Back pain is on the rise among our population due to the changes in our lifestyle. Nowadays, we spend a lot of time sitting in the office, school, university or at home. At the office, our breaks involve a few minutes of walking, to probably pick up a tea or coffee. With the arrival of well-connected transportation facilities, our commute back home is also done, sitting. It is no surprise that even the younger part of our population are complaining of back pain!So, we have devised a small list of exercises you can do at home or in the office to beat that back pain:


During our day-to-day routine, we may forget to stretch our muscles that become tightened due to our sedentary lifestyles.
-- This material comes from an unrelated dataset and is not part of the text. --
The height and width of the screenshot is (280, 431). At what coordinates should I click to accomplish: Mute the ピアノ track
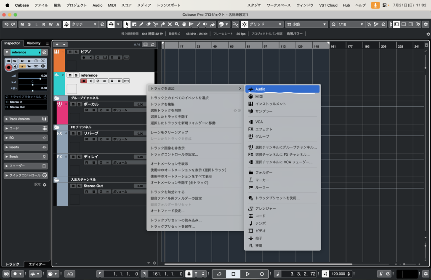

While, you are stretching make sure you do it to your comfort level, it should not be painful. Bring out a yoga mat and do some stretches, which can provide relief from the pain.

  • Neck and Shoulder: Gently, bring your head forward towards your chest and then take your head back, looking upto the ceiling. Then for the next set, gently, tilt your head from left to right, making your ear touch the shoulder on either side. Repeat each set on each side 5-10 times.
  • Back: Lie on your back and pull both your knees towards your chest. Simultaneously, bring your head forward towards your knees. You will feel a comfortable stretch. Then for the next set, keep lying on your back and place your heels on the floor with your knees bent. Place both hands on one knee and bring it the chest. Repeat for the other knee. Repeat each set on each side 5-10 times.


Several yoga poses have been known to relieve back pain. One particular one would be the child’s pose that relaxes the body, while stretching your back.

  • Child’s Pose: Sit on your heels, inhale and then bend your body forward. Exhaling, lower your torso towards your thighs. Then reach your arms forward. Keep in this pose for 30-60 seconds and then repeat 2-3 times.
  • Cat and Camel Pose: Position your body on your hands and knees. The cat pose requires you to arch your back as if your abdomen was being pulled towards the ceiling. Then let your back and abdomen sag back on the floor. You butt should be lifted in air pointing towards the ceiling to feel a good stretch. Repeat 3-5 times.

Strength Training

Traditional resistance training using body weight, dumbbells or bands can strengthen the back muscles. The training does not only strengthen your back but your entire body.

  • Squats: Stand up, keeping your feet and hip equal distances apart. Then bend the knees, shifting your hips back as if you were going to sit on a chair. Lift your arms at shoulder level. Hold the squat for 30 seconds and stand up. Repeat the set 10-15 times.
  • Sit ups: These are generally known to strengthen your abdominal muscles however, they also put pressure on your spinal discs. Lie on your back with your knees bent and heels on the floor. Pull yourself up with your own body weight with your hands forward at shoulder level.

There are several exercises that can be done to relieve symptoms of back pain. However, if you are in severe pain it is advisable to consult a doctor.